Luego comenzó a trabajar en un laboratorio de remedios oncológicos, por lo que pasó de camarero a realizar tareas de mantenimiento, mientras forjaba relaciones personales que se pusieron a prueba el 12 de enero pasado cuando un terremoto escala 7,3 lo devolvió a Puerto Príncipe.
“Viajé desesperadamente a buscar a mi familia pensando que yo sólo podría existir después de verlos.
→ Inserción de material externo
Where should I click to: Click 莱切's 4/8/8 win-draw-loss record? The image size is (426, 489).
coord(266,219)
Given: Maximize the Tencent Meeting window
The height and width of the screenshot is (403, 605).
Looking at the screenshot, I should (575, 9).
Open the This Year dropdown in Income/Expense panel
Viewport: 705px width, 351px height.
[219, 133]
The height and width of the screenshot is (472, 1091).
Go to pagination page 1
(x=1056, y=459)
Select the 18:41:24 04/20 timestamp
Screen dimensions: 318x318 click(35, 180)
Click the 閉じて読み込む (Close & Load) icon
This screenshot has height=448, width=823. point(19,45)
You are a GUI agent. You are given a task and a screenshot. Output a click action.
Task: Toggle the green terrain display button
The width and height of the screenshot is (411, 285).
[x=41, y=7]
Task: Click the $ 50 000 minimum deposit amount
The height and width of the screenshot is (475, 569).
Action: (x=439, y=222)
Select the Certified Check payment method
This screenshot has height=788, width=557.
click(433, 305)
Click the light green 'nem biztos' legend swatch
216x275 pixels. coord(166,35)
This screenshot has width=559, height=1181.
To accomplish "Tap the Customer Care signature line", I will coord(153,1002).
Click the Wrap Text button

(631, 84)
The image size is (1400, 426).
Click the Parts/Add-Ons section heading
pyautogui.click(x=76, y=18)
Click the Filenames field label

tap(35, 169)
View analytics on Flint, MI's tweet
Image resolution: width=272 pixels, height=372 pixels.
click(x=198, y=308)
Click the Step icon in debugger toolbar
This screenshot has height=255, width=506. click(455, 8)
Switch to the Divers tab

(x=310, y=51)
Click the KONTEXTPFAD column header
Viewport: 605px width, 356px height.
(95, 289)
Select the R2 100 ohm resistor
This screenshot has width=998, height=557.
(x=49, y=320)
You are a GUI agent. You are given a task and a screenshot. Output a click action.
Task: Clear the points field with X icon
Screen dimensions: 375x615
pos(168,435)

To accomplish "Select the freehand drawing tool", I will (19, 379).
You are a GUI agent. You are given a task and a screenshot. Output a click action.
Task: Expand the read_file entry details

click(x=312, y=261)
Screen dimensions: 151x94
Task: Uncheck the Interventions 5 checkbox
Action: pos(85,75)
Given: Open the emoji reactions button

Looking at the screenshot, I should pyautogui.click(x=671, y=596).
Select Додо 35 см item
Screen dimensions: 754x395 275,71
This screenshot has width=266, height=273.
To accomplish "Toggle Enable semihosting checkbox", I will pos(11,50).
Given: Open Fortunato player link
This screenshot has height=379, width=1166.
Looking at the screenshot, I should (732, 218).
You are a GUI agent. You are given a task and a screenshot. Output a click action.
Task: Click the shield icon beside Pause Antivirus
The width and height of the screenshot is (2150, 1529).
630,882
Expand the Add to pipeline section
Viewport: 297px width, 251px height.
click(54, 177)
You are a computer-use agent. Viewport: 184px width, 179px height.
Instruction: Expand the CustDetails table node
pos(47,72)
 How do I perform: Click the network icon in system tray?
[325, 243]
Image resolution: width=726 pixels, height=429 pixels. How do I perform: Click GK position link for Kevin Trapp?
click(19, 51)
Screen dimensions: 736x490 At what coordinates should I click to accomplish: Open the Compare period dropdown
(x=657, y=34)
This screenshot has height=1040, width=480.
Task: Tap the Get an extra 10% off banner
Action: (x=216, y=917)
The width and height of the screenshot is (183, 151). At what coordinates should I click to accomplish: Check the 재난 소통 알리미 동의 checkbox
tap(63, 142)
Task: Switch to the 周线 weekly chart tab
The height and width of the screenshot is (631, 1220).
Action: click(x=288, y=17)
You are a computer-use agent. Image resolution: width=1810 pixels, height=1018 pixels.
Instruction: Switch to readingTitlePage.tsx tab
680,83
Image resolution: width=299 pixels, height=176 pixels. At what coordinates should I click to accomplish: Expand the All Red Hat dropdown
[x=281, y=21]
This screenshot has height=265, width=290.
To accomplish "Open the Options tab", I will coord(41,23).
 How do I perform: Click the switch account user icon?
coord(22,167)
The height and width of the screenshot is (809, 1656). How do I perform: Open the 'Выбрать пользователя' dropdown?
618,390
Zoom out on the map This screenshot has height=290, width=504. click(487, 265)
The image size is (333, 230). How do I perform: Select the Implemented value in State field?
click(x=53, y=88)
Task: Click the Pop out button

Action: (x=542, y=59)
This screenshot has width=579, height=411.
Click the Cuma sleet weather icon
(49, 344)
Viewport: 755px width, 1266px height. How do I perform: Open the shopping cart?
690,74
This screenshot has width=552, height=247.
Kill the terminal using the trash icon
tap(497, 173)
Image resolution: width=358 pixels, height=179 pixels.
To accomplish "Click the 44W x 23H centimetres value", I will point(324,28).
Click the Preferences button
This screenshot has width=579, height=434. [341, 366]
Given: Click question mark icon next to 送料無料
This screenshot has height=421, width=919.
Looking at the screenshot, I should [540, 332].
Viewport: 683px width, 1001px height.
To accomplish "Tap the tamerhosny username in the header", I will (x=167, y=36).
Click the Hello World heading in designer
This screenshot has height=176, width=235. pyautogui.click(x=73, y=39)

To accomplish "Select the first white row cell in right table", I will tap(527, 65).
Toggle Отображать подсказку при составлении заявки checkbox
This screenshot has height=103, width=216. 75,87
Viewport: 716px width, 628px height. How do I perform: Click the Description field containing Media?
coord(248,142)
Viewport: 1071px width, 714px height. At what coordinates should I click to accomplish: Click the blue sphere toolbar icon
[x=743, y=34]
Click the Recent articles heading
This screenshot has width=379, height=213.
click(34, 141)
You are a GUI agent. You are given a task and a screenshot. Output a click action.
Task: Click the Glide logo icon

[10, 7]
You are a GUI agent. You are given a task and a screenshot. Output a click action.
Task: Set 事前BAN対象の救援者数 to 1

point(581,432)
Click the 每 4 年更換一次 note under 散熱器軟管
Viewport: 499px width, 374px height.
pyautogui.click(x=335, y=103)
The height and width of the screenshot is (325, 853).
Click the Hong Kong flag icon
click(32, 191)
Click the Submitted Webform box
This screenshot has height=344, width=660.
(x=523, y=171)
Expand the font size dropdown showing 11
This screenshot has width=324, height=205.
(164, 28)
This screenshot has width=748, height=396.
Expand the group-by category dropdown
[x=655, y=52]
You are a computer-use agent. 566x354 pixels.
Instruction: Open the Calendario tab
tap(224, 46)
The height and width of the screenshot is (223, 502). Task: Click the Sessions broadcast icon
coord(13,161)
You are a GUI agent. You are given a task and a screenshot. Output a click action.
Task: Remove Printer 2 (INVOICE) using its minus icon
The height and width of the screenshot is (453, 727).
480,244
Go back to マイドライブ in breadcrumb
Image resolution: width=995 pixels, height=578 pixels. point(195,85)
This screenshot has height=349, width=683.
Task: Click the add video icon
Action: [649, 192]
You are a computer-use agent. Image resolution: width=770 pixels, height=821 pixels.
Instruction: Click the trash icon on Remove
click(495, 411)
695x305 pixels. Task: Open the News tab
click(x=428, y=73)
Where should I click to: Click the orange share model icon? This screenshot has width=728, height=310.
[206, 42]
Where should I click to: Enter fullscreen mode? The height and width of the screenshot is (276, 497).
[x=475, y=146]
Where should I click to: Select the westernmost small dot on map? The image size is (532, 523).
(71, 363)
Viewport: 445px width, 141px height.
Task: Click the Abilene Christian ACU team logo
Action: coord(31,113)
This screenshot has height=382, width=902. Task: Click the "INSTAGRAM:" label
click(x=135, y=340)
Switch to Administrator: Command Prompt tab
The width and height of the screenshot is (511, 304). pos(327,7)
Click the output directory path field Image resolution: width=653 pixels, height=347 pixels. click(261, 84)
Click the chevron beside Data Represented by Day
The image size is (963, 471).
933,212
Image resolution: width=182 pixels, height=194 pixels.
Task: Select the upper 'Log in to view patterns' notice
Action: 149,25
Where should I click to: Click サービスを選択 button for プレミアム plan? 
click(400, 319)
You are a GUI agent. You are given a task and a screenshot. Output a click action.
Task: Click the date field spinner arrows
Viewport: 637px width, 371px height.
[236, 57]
Cuando llegué a mi casa destruída y no escuché la voz de nadie estaba como en el aire

hasta que vino un primo mío y me dijo `tranquilizate, todos están con vida´”, recuerda ahora sentado en la casa de Parque Chas.
Sus hermanos jóvenes, atléticos, lo escuchan en silencio aún cuando no comprendan el idioma por eso es que de a ratos se meten en un libro de castellano que alguien les acercó.
Se nota que no salieron del shock, todavía están silenciosos y serios, aunque contestan en forma cortés las preguntas que se les  formula en francés.
“Esto es como un sueño para nosotros”, dice Wend de 17 años buen jugador de futbol y basquet, quien quiere ser ingeniero mientras Linz, también amante de los deportes, se propone ser

médico.
Durante la entrevista, Raúl, un compañero del laboratorio en el que trabajaba Stanley, golpea la puerta de la calle Burela, cargado con alimentos y bebidas para la familia haitiana.
“Queremos que Stanley esté lo más cómodo posible, ojalá otros se contagien de lo que hacemos” afirmó Raúl al destacar que junto a otros trabajadores abrieron una cuenta en el Banco Francés CBU 017.001694 000000 4349 303, para ayudar en estos primeros tiempos de adaptación en el país.
“Estamos contentos con el cambio, con la nueva vida. Para mí ahora lo más importante es hallar la forma de apoyarlos a ellos. Ojalá resolvamos pronto los papeles así mis hermanos pueden estudiar”, dijo esperanzado Stanley.